* What the exercise asks *
For the word "computer", copy every line of the material that includes it.

* Provided entries *
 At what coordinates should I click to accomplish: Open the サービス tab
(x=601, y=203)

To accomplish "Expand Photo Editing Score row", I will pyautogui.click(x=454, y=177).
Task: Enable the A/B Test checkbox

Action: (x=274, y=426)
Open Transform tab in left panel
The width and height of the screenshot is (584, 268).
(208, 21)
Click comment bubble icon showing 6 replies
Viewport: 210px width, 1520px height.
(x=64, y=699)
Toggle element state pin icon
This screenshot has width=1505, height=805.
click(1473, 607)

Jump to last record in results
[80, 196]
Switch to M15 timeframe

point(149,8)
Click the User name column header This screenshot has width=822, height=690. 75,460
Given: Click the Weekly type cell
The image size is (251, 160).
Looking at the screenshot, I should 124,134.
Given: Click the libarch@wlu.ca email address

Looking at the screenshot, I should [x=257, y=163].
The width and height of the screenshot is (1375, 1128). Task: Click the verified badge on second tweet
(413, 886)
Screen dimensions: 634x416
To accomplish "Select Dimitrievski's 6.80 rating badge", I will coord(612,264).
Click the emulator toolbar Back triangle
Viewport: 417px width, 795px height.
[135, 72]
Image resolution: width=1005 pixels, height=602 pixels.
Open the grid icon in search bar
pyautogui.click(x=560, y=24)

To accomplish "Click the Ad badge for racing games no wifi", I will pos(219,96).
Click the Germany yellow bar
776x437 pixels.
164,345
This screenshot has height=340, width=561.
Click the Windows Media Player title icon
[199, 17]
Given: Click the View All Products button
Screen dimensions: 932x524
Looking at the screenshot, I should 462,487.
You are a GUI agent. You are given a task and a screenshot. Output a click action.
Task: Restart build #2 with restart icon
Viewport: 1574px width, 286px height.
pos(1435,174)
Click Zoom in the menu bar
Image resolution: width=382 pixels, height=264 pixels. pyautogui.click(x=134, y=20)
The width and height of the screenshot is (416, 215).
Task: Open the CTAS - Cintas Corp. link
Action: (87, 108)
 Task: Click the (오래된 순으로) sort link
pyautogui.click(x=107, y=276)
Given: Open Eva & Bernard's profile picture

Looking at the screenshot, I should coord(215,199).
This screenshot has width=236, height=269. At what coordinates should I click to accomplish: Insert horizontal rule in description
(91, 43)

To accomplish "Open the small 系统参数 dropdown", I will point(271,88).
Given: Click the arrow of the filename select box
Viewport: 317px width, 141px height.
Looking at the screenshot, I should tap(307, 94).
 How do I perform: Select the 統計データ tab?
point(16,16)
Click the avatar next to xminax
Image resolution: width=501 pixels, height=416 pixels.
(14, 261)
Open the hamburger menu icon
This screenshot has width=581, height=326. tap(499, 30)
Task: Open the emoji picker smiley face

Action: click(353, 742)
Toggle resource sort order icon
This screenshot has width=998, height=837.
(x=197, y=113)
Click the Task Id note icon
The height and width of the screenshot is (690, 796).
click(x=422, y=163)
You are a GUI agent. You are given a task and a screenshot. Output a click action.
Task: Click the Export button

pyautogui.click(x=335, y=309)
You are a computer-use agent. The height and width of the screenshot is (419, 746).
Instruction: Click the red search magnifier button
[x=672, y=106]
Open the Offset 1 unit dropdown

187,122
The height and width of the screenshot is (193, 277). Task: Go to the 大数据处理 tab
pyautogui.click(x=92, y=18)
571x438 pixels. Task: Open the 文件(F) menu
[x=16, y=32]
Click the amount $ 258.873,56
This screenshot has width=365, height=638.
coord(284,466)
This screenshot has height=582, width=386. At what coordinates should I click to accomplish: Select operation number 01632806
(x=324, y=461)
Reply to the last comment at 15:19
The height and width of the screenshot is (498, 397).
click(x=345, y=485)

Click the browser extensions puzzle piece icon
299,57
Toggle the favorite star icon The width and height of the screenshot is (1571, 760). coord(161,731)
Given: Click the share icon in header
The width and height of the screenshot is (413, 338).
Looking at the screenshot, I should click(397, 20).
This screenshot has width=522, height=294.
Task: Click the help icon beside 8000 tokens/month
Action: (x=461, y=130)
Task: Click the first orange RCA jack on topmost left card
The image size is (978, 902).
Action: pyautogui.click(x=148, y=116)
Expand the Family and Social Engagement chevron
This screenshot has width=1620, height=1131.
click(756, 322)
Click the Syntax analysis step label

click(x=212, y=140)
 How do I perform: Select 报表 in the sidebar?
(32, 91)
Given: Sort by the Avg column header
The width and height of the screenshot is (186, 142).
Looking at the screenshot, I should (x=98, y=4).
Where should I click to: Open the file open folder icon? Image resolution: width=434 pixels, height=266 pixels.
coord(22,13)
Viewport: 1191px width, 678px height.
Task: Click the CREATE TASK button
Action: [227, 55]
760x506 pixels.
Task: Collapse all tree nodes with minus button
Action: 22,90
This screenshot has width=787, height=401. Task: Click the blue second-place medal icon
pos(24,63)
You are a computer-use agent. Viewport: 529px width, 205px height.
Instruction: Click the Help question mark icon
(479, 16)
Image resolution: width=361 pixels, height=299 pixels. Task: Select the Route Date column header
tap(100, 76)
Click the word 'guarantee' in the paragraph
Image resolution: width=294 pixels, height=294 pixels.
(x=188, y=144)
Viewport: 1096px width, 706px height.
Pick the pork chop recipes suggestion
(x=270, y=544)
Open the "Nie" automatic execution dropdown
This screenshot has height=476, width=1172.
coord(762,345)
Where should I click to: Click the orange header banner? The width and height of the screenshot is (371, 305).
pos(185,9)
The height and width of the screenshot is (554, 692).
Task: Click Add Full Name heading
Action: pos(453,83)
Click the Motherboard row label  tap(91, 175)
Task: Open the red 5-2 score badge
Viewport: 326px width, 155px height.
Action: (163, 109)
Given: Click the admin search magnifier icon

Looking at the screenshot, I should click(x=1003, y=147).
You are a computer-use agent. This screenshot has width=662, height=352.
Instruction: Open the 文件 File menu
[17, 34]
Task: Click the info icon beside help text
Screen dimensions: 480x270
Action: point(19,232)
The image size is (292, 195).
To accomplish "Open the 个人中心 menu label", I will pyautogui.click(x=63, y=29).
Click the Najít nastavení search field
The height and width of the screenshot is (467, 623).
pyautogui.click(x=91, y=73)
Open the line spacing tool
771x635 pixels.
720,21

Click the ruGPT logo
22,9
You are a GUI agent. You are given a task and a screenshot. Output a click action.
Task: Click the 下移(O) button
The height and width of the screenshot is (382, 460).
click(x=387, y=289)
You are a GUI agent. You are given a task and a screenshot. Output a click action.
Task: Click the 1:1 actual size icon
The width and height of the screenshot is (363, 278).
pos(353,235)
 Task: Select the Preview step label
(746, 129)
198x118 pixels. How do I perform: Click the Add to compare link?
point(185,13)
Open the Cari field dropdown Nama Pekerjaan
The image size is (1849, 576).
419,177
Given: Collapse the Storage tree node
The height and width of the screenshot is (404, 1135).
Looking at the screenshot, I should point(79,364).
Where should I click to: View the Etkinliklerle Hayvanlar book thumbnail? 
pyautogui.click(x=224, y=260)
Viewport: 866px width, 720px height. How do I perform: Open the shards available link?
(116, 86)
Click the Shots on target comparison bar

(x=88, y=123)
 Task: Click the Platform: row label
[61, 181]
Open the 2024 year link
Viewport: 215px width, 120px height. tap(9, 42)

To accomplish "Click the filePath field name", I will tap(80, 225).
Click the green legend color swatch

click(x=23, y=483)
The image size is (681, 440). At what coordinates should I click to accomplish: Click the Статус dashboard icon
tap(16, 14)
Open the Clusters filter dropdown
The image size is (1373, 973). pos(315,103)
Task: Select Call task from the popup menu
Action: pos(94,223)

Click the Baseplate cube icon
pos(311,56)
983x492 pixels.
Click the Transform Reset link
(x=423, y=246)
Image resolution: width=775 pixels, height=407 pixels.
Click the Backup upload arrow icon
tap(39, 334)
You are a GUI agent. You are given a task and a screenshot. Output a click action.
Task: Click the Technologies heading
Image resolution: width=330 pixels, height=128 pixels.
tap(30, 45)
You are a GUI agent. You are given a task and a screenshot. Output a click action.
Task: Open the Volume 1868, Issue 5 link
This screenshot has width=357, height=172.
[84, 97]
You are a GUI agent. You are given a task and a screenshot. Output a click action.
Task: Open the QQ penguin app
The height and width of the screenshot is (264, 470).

* Response below *
You are a computer-use agent. The height and width of the screenshot is (419, 746).
You are a computer-use agent. Viewport: 529px width, 205px height.
You are a computer-use agent. This screenshot has width=662, height=352.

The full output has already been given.